> _Collected data entries_
+++++

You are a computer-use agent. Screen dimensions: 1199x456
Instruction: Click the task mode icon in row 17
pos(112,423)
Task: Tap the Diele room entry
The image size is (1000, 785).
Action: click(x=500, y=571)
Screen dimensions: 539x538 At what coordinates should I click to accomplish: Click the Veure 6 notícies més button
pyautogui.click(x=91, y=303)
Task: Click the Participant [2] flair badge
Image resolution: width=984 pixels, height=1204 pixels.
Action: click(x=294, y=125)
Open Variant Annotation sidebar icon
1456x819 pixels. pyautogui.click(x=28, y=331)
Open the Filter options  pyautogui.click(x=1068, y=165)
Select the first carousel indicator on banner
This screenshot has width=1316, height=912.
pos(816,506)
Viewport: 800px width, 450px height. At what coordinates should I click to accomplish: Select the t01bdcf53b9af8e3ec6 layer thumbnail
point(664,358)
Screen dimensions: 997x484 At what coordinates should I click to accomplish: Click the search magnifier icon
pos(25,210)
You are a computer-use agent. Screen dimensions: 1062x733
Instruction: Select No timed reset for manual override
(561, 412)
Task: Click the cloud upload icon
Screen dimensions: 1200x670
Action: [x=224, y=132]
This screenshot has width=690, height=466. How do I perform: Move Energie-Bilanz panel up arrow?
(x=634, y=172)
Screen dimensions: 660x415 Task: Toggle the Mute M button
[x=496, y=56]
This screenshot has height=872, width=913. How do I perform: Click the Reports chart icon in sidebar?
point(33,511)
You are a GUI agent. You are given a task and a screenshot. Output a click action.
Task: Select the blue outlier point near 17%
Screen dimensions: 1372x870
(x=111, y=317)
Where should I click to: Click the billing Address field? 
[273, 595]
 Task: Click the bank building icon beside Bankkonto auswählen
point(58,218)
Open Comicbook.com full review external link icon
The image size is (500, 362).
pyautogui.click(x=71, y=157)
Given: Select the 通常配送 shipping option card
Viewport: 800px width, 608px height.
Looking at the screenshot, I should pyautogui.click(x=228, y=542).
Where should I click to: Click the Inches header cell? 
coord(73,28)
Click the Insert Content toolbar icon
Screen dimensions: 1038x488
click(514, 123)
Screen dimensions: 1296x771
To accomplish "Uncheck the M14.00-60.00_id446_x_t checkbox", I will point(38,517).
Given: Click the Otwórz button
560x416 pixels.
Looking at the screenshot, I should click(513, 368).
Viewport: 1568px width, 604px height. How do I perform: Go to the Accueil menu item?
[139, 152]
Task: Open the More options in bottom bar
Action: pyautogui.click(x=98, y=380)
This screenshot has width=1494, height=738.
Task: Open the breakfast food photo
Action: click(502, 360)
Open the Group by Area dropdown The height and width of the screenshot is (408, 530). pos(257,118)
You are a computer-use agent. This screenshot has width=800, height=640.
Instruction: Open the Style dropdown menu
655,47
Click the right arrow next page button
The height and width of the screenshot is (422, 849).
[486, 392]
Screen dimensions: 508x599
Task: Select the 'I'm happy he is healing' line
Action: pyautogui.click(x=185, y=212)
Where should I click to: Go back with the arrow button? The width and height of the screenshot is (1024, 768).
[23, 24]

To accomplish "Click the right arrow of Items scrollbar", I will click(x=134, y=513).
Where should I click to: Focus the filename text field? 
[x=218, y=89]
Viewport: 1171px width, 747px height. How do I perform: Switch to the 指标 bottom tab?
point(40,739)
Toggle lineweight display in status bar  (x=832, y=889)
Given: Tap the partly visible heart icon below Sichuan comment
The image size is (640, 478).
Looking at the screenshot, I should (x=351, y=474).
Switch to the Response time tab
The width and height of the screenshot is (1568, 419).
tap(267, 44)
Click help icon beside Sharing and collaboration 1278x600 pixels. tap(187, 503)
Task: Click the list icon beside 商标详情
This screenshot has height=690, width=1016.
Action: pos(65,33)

+++++

> _What is being asked_
I need exact copies of the lines from the one holding "The height and width of the screenshot is (422, 849)." through the end of the records above, and nothing beyond them.

> _Your response_
The height and width of the screenshot is (422, 849).
[486, 392]
Screen dimensions: 508x599
Task: Select the 'I'm happy he is healing' line
Action: pyautogui.click(x=185, y=212)
Where should I click to: Go back with the arrow button? The width and height of the screenshot is (1024, 768).
[23, 24]

To accomplish "Click the right arrow of Items scrollbar", I will click(x=134, y=513).
Where should I click to: Focus the filename text field? 
[x=218, y=89]
Viewport: 1171px width, 747px height. How do I perform: Switch to the 指标 bottom tab?
point(40,739)
Toggle lineweight display in status bar  (x=832, y=889)
Given: Tap the partly visible heart icon below Sichuan comment
The image size is (640, 478).
Looking at the screenshot, I should (x=351, y=474).
Switch to the Response time tab
The width and height of the screenshot is (1568, 419).
tap(267, 44)
Click help icon beside Sharing and collaboration 1278x600 pixels. tap(187, 503)
Task: Click the list icon beside 商标详情
This screenshot has height=690, width=1016.
Action: pos(65,33)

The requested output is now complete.